Is a Facebook friend tracking your sleeping habits?


If you’re a Facebook addict, it’s simple for your friends to track when you sleep.

That’s been shown by Danish software developer Søren Louv-Jansen, who’s released a tool that uses a simple string of code in Messenger to suss out his friends’ sleep cycles.

It’s most effective when tracking frequent users: those people who check Facebook right before their heads hit the pillow at night and then reach for their mobile phones to check it first thing when they wake up.

That type of user is pretty common. A 2013 report concluded that four out of five mobile phone users check their phones within the first 15 minutes of waking up, and 80% of them say it’s the first thing they do in the morning.

Louv-Jansen told the Washington Post that he was inspired to create the sleep tracker by his girlfriend’s frustration over her Facebook friends being able to see when she was last active on the platform.

After digging around, he found that Facebook stores timestamps that display when users were last active on Facebook and Messenger.

This only pertains to people in your own network.
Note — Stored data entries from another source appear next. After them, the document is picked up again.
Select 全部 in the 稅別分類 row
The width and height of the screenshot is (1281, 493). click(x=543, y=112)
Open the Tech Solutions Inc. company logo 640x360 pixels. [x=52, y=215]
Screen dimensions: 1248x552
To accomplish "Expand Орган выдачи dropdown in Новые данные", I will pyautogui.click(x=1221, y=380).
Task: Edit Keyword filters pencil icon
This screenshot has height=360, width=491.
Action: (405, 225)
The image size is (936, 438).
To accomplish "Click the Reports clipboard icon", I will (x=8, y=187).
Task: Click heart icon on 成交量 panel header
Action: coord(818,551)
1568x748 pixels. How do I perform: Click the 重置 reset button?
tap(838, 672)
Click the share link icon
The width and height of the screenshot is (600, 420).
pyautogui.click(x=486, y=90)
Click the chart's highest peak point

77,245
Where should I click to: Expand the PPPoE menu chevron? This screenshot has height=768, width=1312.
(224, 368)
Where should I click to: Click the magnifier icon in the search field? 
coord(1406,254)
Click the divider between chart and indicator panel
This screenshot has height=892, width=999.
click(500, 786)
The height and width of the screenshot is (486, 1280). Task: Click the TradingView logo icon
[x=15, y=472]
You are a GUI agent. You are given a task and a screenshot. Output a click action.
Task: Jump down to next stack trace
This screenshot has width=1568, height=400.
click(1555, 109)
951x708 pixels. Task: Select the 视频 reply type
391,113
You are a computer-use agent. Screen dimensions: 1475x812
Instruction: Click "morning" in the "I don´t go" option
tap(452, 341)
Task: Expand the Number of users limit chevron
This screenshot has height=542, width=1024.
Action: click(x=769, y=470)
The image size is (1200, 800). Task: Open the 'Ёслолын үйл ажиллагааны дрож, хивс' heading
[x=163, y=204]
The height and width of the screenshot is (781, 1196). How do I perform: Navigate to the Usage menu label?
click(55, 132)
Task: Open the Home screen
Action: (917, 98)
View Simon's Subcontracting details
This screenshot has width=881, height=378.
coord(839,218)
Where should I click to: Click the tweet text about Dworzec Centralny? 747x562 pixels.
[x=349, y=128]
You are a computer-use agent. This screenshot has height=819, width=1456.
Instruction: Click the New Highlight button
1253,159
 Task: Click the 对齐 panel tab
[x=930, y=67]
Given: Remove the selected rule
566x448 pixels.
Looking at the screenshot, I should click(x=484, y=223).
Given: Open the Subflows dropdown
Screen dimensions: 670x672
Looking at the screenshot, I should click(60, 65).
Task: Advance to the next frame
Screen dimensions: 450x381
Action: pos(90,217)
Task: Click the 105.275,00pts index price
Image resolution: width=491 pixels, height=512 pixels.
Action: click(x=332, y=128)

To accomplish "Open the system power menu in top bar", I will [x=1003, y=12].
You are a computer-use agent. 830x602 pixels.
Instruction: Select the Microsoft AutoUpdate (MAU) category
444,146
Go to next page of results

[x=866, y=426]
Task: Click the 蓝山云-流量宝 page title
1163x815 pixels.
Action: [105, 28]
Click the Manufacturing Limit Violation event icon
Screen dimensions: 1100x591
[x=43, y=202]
Your friends can suss out when you sleep (if you’re an active user), and you can do that to them, but people outside of your network can’t get at this data.

Louv-Jansen said he worked on the project on and off for five or six months.

He released the tool in December, but not many people noticed it until 10 days ago, when he published a related post on Medium.

As he described in the post, Louv-Jansen came across snippets of code on that reveal when a user in his network was last active.

He gave this example: Searching for the string “lastActiveTimes” in the source code for the site yields up something like this:

“lastActiveTimes”: {
“3443534”: 1456065265,
“675631492”: 1456066386,
“8657643”: 1456062331,
“255277634”: 1456052450,
“6423324”: 1456065173,
“235323452”: 1456065096,
“3265233223”: 1456066381,
“2432885644”: 1456064016,
“7464340313”: 1456062500

…which is a list of user IDs (between the quotes) and the last time they were active (after the colon).


The above can be loosely translated to:
— Peter was last active on Feb 21 2016 15:34:25.
— John Doe was last active on Feb 21 2016 17:15:11.
— Elizabeth was last active on Feb 21 2016 10:09:55.
…and so forth

He created a simple service to check Facebook every 10 minutes for the timestamp of his contacts’ most recent activity, which the tool uses to create a visual map of their circadian rhythms.

The developer told the Washington Post that the tool worked extremely well on 30% of his friends, and somewhat effectively on the remaining 70%.

He also found sleep patterns to be consistent Monday through Friday, but random on weekends.

Louv-Jansen isn’t a creepy stalker, he says. He just wanted to get across what kind of digital trail we’re leaving.

The Washington Post quotes him:

My point was not to spy on my friends. I want people to be aware that they’re leaving some digital footsteps everywhere they go.

Some have opined that the point of reverse-engineering Facebook’s code to get into its internal API to then stalk his friends is, in fact, spying.

It’s worth noting that Facebook isn’t the only web service that’s ever used timestamps: Twitter, for example, timestamps posts, though it doesn’t timestamp when users have last signed on.

For a few years, Facebook has been giving people the “lastActiveTimes” timestamp in order to give them a reasonable expectation of when they can expect a reply.

If somebody hasn’t been signed in for a few hours, a message sender knows they’re not likely to get a speedy reply, for example.

Facebook contacted Louv-Jansen a few times to let him know that he’s violating its terms of service, to ask him to stop scraping the data, and to please discourage others from using his tool to scrape their friends’ data off of the site.

A Facebook spokesperson sent this statement:

Our terms prohibit collecting people’s content or information or otherwise accessing Messenger using automated means without our prior permission. This integration violates those terms – as the developer alluded to in his post – and we’ve reached out to the developer to ask him to take it down. Messenger cares deeply about protecting people’s privacy. That’s why only people you’re Facebook friends with, have added as a Messenger contact or who you’ve messaged before can see when you were last active.

Facebook’s terms of service prohibit collecting people’s content or information, or otherwise accessing Facebook (including Messenger) by automated means, such as harvesting bots, robots, spiders, or scrapers, without Facebook’s prior permission.

Louv-Jansen has stopped using the tool himself, he said, but he’s refusing to remove it from GitHub.

Louv-Jansen said he’s not proud of enabling spying, but he does want to raise awareness of what’s possible.

From the Washington Post:

I’m not proud of people starting to spy on their friends. But maybe this can make everybody more aware of the consequences of our actions.